I'd like to say I wish more Kiwis were like me.

Taking TVNZ's Kiwimeter test, the attitudinal survey, I came out as a patriot and they say that means I pride myself on being a New Zealander, having a deep sense of attachment to the Kiwi lifestyle.

A patriot also sees Kiwi values as unique and preferable to most others and generally thinks New Zealand is the best country in the world in which to live.

It's hard to argue with that but it's the way I got there that Maori MPs in particular are arguing about. They're mostly objecting to the reaction we've got to give to the proposition that "Maori should not receive any special treatment," which they say is racist in that it presupposes that Maori are in fact getting special treatment.

Fact of the matter is that they are in terms of taxpayer support, essentially because they need it.
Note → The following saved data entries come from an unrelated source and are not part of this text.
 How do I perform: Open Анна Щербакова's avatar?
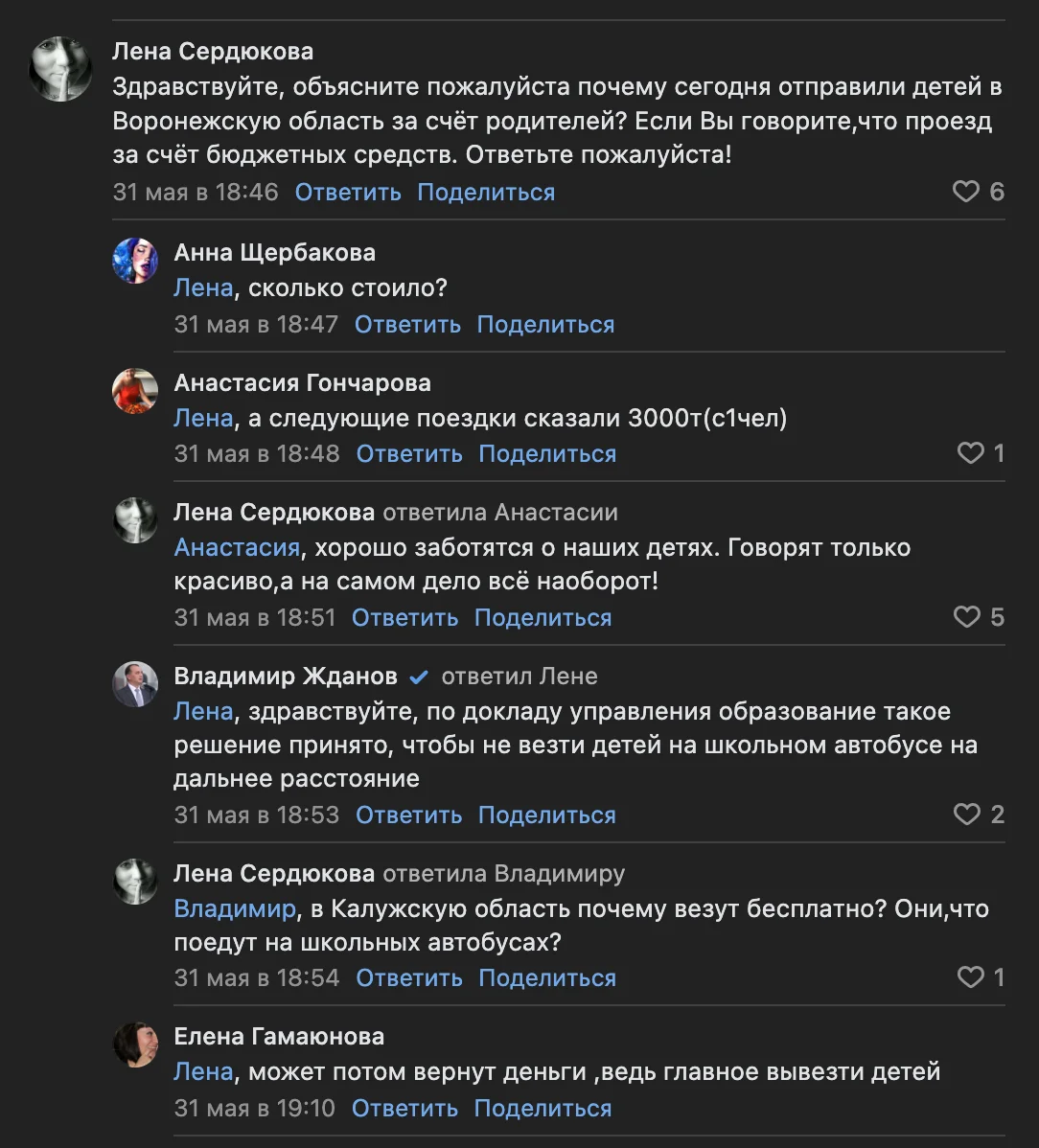135,261
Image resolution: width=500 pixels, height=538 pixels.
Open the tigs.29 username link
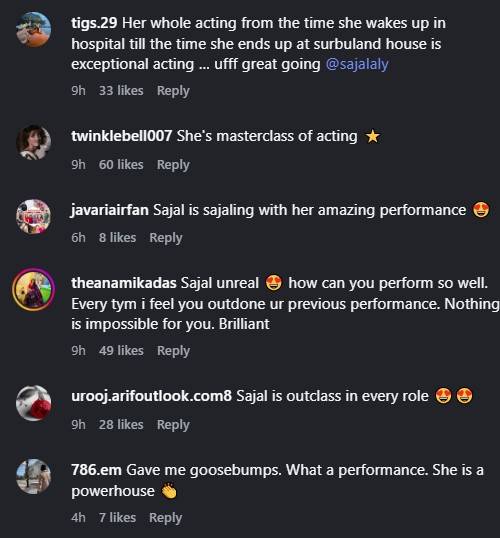pyautogui.click(x=94, y=23)
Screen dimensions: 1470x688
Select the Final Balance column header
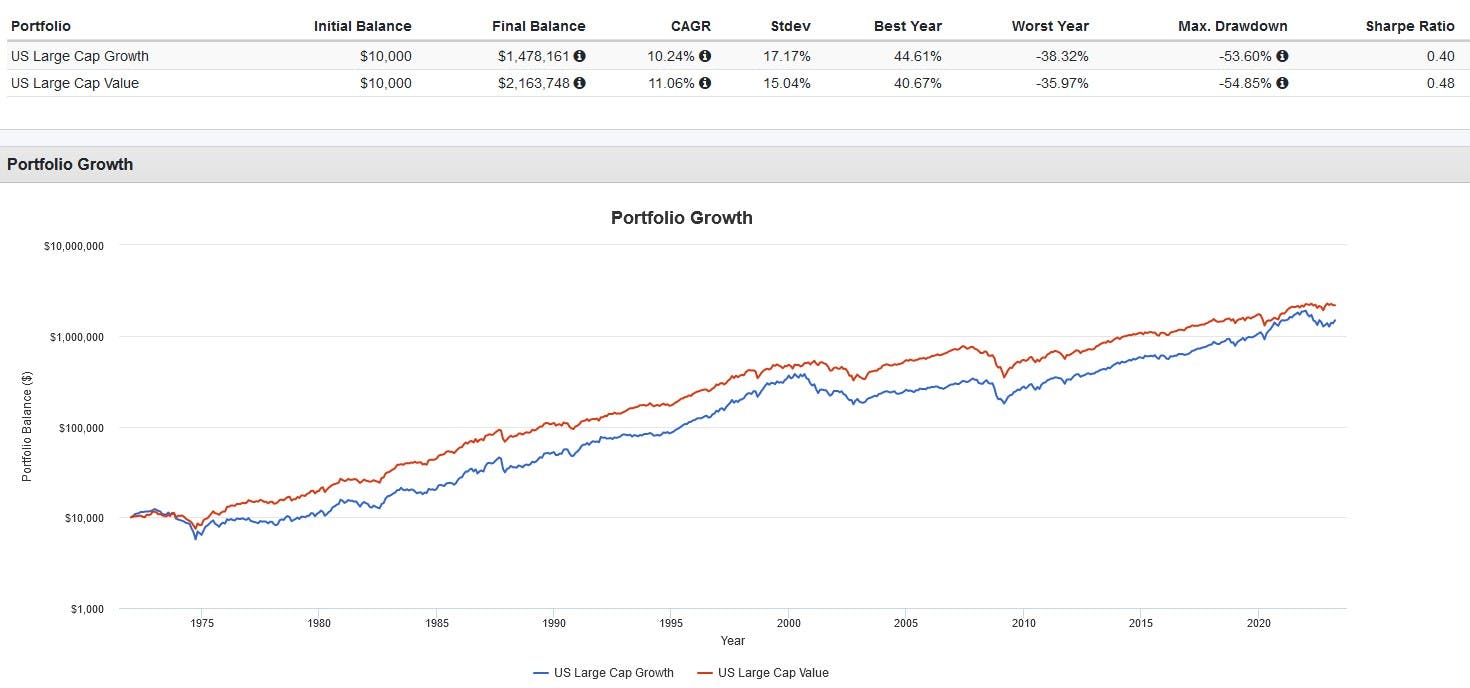538,26
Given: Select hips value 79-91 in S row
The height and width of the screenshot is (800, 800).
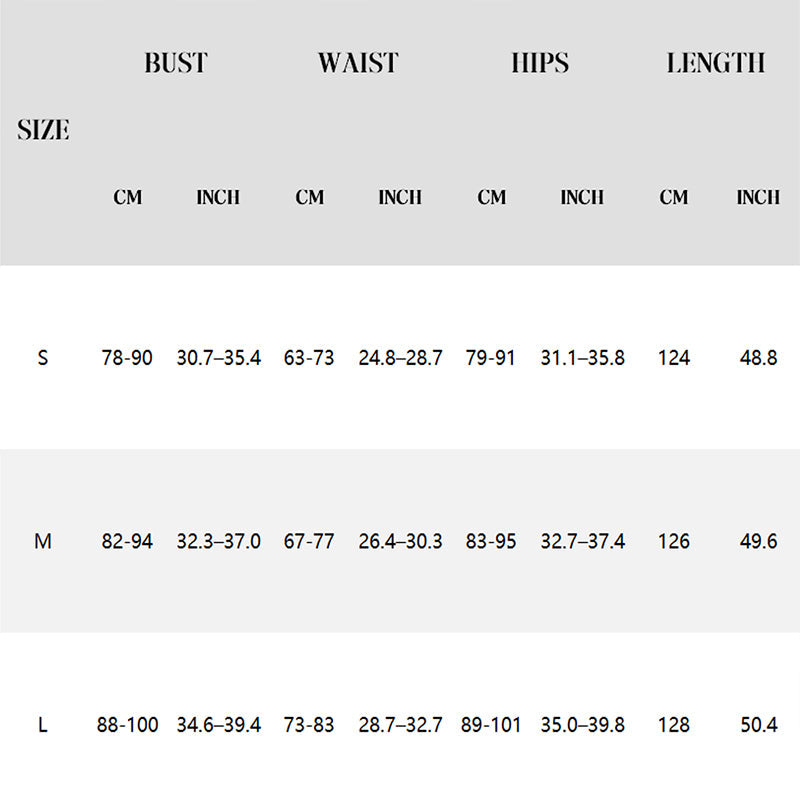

If you have any doubt consider the usually sensible Labour MP Kelvin Davis observation that the survey was designed to incite racial intolerance but then went on to state what we all know, that Maori have a higher incarceration rate and worse health and education outcomes. That's why more is being spent on them than others in an attempt to improve their lot.
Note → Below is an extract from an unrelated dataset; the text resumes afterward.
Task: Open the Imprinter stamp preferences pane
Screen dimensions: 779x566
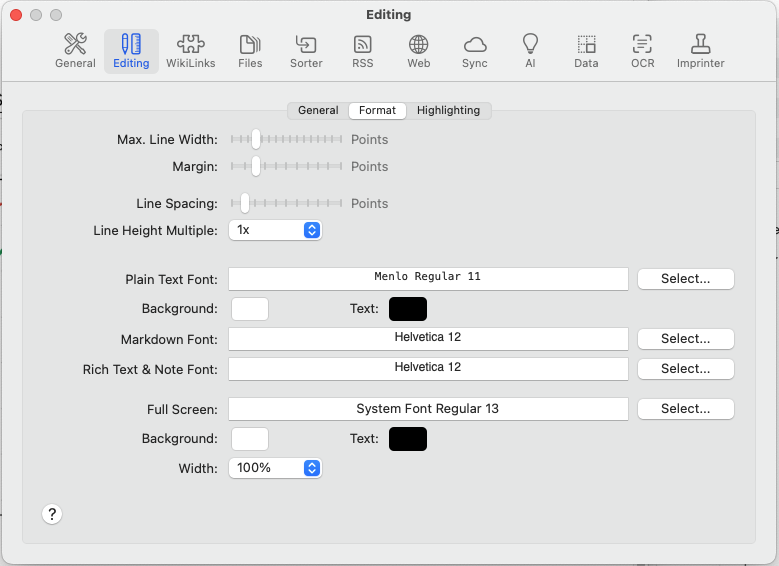Action: [700, 51]
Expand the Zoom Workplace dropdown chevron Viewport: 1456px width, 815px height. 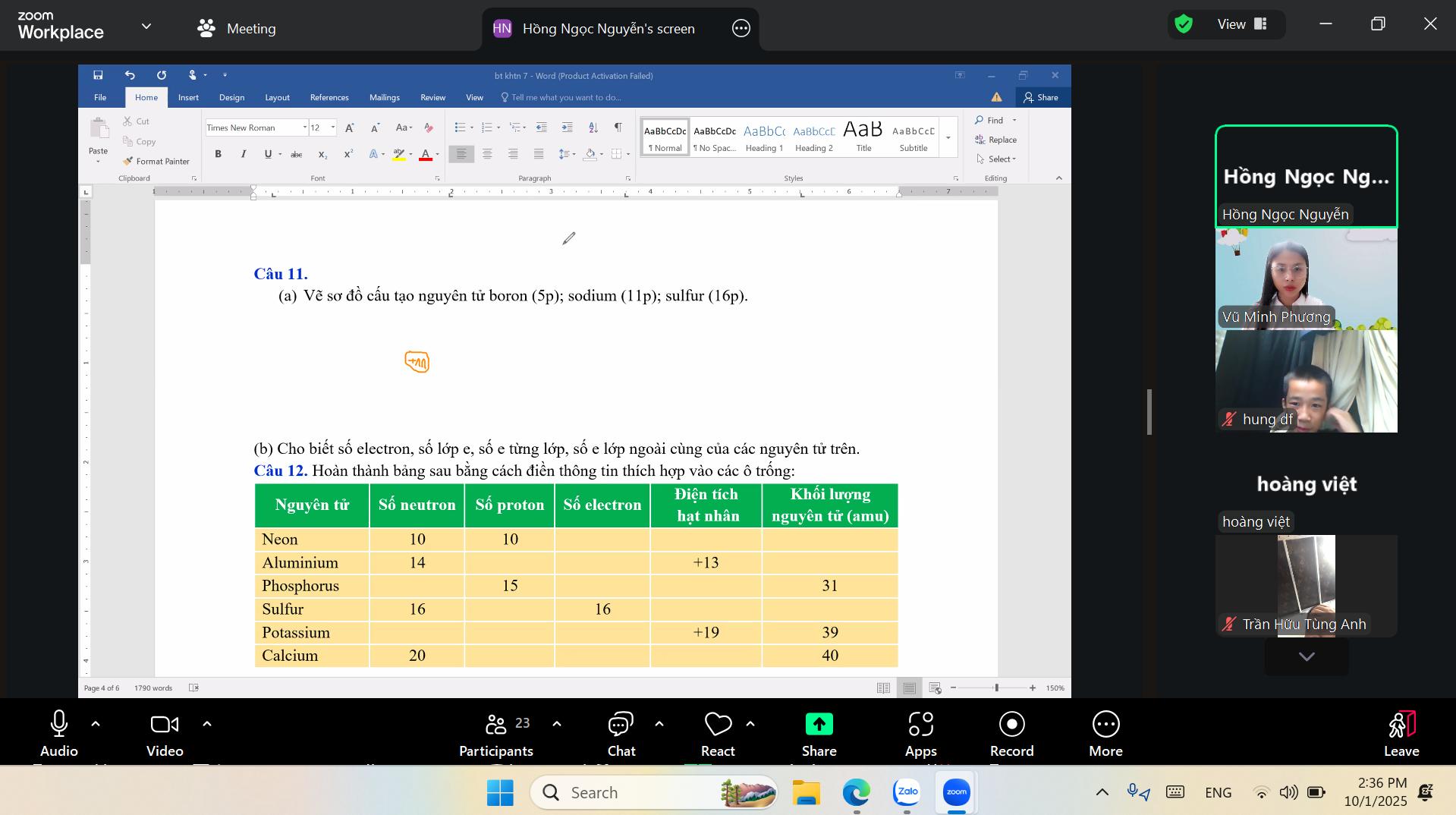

The Greens Metiria Turei was just as silly saying the question on Maori was a disgrace given they're not asking people about having Treaty rights recognised and reparation for land stolen by the Crown, or their parents being kicked out of bars for being Maori.

And the politically correct attitude seems to have rubbed off on the Indigenous Rights Commissioner Karen Johansen who says the Maori argument demonstrates a clear bias. She's urging the state broadcaster to think where their leading questions are taking respondents.

Yeah well, they're not taking them to a sandpit to bury their heads in it.

They all seem to have missed the point that this is an attitudinal survey, it's not about the past, it's trying and find out where we all fit in the great big melting pot.

Curious we haven't heard an outcry from the immigrant community in response to the proposition that "most immigrants these days don't try hard enough to fit into New Zealand Society," or from the atheists to the notion that "society would be better off if people were more religious."

And before the bottom feeders and trolls start attacking their keyboards, they'd do well to reflect that out of the six categories that are allocated after the propositions are responded to, the patriot represents 36 percent of us and the next closest fit judged on my responses was egalitarian!